Diese Frage transportiert nun eine Arglosigkeit, die angesichts des realen Einflusses militanter rechter Kreise auf die Politik in der Ukraine und im Besonderen auch auf den Maidan, viel über die blinden Flecken im Weltbild manchen Kritikers unseres Buches aussagt. Deren Tenor ist ja immer wieder, wir würden zu einseitig die Rolle der USA im Konflikt kritisieren. Und überhaupt, so schlimm und wichtig seien die Rechten gar nicht. Doch – und diese Frage muss erlaubt sein – wie kommt es dann, dass bis heute so gravierende Massenmorde wie das Blutbad auf dem Maidan, das Massaker in Odessa oder der Abschuss von MH-17 nicht sauber aufgeklärt werden konnten, wenn es doch vermeintlich so glasklar ist, dass Putin respektive der verjagte Janukowitsch oder schlicht „die Pro-Russen“ hinter allem stecken?
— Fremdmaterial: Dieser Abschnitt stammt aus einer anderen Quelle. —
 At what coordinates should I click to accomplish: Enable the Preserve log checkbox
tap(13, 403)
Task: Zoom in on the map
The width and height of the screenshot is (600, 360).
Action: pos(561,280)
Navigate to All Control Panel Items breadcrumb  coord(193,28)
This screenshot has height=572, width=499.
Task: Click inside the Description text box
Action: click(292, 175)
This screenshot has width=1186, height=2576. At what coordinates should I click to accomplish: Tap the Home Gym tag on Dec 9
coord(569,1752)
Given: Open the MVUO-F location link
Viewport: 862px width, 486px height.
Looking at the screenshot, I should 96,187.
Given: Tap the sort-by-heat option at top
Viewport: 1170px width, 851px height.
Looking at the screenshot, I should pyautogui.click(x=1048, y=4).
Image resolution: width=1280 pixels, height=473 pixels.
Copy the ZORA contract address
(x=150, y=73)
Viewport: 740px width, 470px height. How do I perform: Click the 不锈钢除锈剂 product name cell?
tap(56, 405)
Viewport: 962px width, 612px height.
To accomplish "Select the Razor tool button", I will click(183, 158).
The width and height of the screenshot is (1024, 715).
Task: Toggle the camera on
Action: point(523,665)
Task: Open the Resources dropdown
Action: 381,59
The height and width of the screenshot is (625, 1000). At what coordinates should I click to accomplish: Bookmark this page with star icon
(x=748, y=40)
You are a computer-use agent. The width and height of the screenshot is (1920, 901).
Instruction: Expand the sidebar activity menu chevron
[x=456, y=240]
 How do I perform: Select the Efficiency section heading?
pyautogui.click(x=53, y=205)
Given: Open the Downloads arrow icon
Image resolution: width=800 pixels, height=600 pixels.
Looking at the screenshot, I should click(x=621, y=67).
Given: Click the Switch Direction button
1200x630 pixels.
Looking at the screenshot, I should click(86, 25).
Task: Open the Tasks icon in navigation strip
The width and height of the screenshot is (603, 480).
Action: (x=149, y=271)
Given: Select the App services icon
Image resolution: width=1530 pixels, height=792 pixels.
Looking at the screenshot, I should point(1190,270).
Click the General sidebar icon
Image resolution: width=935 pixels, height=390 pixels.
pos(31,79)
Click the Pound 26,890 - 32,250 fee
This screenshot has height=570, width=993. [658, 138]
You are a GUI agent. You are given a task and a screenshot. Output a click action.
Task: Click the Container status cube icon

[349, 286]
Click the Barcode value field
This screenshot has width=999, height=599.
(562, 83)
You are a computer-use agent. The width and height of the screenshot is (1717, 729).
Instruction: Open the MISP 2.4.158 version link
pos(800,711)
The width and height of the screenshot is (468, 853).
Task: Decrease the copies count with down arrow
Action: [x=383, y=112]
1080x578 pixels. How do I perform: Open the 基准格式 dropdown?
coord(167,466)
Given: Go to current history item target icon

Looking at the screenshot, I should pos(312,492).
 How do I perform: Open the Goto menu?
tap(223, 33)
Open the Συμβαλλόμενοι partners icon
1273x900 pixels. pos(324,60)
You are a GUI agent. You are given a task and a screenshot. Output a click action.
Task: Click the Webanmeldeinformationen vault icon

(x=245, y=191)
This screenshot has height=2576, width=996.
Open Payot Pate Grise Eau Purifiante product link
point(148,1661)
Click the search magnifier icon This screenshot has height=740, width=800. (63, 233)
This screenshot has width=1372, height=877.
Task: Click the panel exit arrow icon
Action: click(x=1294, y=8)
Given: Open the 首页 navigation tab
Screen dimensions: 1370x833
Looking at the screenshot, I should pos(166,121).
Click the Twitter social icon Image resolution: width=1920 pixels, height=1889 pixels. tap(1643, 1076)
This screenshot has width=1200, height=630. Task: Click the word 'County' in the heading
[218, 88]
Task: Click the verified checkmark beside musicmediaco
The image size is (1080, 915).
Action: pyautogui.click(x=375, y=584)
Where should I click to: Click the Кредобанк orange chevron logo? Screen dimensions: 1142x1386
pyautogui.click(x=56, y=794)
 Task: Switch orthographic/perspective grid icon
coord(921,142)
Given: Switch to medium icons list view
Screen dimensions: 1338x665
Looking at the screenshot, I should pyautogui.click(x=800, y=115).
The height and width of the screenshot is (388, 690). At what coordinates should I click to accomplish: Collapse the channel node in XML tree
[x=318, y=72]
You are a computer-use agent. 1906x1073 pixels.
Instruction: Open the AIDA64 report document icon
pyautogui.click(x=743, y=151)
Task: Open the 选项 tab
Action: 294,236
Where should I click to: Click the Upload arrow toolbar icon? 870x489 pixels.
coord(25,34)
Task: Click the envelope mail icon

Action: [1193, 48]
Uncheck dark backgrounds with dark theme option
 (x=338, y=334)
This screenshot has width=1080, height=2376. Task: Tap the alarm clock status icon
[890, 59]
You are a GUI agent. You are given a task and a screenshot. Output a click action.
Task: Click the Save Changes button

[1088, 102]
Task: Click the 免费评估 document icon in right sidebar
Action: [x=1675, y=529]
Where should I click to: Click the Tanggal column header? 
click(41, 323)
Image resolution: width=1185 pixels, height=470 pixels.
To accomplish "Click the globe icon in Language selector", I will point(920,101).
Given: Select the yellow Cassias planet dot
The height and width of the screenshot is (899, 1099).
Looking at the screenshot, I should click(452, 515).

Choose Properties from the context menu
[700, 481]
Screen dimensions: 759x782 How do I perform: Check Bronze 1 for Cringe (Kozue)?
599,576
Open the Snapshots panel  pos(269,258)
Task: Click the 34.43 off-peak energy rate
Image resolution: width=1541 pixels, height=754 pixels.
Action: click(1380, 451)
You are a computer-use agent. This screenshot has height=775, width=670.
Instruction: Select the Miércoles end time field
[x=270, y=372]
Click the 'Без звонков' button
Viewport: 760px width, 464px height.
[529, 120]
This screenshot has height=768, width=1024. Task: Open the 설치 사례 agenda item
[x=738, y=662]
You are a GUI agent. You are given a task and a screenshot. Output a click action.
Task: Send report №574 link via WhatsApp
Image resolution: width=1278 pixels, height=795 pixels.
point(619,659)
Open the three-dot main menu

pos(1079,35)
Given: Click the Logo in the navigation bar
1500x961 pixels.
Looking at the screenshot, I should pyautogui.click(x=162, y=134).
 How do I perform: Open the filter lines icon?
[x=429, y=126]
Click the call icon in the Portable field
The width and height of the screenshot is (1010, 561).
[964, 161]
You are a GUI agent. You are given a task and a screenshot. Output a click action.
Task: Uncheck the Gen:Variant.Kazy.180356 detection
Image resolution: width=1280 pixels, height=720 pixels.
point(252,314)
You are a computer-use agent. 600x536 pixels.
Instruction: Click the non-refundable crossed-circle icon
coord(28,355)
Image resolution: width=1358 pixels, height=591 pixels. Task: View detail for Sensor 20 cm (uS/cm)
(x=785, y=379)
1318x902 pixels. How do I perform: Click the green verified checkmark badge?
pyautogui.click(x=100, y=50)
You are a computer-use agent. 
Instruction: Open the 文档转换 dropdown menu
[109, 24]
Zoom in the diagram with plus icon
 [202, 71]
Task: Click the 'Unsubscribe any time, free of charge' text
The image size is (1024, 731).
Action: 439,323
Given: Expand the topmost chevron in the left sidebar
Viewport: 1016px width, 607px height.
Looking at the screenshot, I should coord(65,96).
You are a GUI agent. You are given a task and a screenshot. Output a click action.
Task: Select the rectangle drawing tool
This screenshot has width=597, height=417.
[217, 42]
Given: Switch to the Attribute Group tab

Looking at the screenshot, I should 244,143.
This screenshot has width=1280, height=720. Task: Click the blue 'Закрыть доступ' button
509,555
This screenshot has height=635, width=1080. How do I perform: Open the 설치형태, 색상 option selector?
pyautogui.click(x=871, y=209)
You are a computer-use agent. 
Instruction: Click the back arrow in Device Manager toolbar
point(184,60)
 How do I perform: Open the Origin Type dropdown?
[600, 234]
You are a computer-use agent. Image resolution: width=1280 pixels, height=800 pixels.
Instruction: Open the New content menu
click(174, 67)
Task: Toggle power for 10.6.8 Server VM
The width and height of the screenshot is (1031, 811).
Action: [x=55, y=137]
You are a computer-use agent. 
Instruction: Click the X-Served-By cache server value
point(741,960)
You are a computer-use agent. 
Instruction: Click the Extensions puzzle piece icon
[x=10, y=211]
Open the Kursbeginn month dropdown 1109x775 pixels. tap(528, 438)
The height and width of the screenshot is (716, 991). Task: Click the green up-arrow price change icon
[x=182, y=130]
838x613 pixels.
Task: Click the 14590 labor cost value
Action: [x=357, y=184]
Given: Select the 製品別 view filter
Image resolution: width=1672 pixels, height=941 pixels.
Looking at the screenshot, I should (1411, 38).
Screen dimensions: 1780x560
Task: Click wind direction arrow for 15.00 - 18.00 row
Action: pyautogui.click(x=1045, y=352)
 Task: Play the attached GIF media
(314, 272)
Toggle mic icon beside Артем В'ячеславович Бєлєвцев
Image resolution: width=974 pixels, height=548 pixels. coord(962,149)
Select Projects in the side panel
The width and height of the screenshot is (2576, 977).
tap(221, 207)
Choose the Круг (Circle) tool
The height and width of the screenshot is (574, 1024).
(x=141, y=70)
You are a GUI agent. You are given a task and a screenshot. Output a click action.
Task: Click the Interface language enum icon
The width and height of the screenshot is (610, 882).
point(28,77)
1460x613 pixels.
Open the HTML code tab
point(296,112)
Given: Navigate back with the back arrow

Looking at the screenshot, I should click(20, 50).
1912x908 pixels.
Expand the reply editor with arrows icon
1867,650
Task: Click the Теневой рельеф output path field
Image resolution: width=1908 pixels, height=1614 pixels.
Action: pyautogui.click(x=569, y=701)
Und warum eigentlich ruft im medialen Mainstream niemand (auch nicht Kollege Dudek) klar und vernehmbar nach Aufklärung dieser Geschichte machenden Morde?

Immerhin gesteht der Kritiker unserem Buch aber auch Positives zu. So schreibt er uns (allerdings nicht in seinem öffentlichen Verriss):

„Ihr Buch hat ja viele richtige Aspekte. Egal ob es um die NGO’s geht oder die berechtigte Kritik an der Berichterstattung der Mainstreammedien. Doch allein mit der Rolle der EU, den Stiftungen der deutschen Parteien, lässt sich die Ukraine-Krise nicht erklären. Selbst wenn die USA, die EU oder die deutschen Parteien doppelt so viel Geld ausgegeben hätten – ohne bestimmte innenpolitische Entwicklungen, die in der Ukraine 2004 mit der Orangenen Revolution, und der Enttäuschung über das, was aus der Orangenen Revolution wurde, ins Rollen kamen, wäre der Euromaidan, bei dem Europa eigentlich höchstens nur in den ersten Tagen im Vordergrund stand, sondern eine bei allen gesellschaftlichen Schichten vorhandene Enttäuschung über die innenpolitische Situation, niemals möglich gewesen. Die Enttäuschung und die Wut der Bevölkerung über das Janukowitsch-Regime streifen sie leider aber nur kurz, um dann sich doch wieder auf die Mächte von außen zu konzentrieren. Also die aus dem Westen.“

Das ist richtig. Denn der Einfluss dieser Mächte wird weiterhin systematisch unterschätzt bzw. klein geredet. Ohne die massive Einmischung des Westens, der die reale Unzufriedenheit in der Bevölkerung eben für seine eigenen Zwecke ausnutzte, und der mit Geld, mit Stiftungen, mit lancierten Politikern etc. Fakten schuf, hätte es mit an Sicherheit grenzender Wahrscheinlichkeit keinen Machtwechsel in der Ukraine im Februar 2014 gegeben. Dieser Umsturz war eben gerade nicht das Werk eines unabhängigen und zivilen Bürgerprotestes. Weiterhin lesenswert bleibt dazu die Analyse „Der verklärte Aufstand“ von Stefan Korinth.